Laura C Wright
“The Duwamish Bend Housing Project” is a piece in the Dye Pharm & Camoufleur series started in 2015 in reaction to the abrupt rise of homelessness in Georgetown and the lack of a city effort to build affordable housing. Using plants sourced from the area, I began construction of a large camouflage structure with a map of a low-income housing development that existed in Georgetown in from 1943 to 1954.
The Duwamish Bend Housing Project
This is a work-in-progress. The map currently on the front of the piece does not have a satisfactory effect when seen in person. The technique used to affix the map to the net is too shiny and distracts from the content. I will be working to combine the image of the former community with a new technique for creating a net.
Camouflage has a significant and meaningful history in the Duwamish Valley. Contemporary Seattle was shaped by WWII when production was ramped up to produce bombers at Boeing Plant 2 next to the South Park Bridge. After removing Japanese farmers from the South Park side of the river to force them into internment camps, the government built camouflage over the plant to hide it from potential air raids.
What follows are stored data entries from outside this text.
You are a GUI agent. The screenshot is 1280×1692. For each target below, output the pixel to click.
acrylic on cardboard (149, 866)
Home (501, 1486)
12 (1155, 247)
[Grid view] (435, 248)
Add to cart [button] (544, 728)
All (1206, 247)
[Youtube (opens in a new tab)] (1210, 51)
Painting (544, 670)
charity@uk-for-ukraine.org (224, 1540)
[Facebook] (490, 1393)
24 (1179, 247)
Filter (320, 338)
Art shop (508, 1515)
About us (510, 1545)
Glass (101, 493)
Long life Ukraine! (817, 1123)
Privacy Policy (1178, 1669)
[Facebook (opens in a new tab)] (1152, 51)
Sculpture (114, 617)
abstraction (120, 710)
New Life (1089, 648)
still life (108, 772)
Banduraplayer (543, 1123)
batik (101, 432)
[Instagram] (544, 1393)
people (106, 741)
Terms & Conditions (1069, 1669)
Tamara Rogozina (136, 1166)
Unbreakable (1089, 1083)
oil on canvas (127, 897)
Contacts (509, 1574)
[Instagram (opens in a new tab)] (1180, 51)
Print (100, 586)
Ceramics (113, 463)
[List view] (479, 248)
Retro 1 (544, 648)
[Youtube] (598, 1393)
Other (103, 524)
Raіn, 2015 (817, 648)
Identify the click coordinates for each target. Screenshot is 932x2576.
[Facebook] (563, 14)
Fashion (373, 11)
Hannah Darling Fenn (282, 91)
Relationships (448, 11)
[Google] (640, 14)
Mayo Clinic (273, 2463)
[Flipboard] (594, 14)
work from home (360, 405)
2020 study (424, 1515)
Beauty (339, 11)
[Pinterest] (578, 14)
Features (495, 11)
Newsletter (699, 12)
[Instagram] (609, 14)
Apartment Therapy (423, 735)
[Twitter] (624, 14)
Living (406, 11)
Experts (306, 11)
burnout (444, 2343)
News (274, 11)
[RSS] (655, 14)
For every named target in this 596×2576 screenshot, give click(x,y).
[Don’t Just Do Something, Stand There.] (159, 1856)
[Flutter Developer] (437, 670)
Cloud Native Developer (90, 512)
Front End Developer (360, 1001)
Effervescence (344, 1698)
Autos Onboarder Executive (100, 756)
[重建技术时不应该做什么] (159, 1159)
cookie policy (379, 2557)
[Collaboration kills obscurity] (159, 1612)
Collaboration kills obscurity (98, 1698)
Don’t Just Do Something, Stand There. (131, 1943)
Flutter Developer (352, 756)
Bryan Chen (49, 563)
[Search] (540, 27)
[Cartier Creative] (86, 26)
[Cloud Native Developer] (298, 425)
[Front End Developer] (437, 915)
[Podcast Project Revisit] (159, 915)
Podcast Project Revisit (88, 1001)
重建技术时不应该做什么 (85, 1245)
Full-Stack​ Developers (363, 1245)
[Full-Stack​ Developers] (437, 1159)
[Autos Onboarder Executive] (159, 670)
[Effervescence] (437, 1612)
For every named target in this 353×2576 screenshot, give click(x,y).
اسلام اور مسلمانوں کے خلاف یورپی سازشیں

Small homes and trees were constructed on this camouflage, and actors were hired to walk on it so that it looked like an inhabited neighborhood. Less than two miles away, Seattle built a real community of affordable housing for Boeing workers, and later veterans of WWII, for the population explosion the city experienced called the Duwamish Bend housing project.
After the war, industry continued to move into this area’s surrounding communities of affordable housing. Much of that housing continues to disappear, and neighborhoods experience the worst air quality, lead poisoning, and the highest rate of asthma in the city. This piece, inspired by local protest art, is meant to question our cities lack of equitable response to the housing crisis, cite a precedence for government action on this matter in the past, and educate people about Georgetown's landscape and history.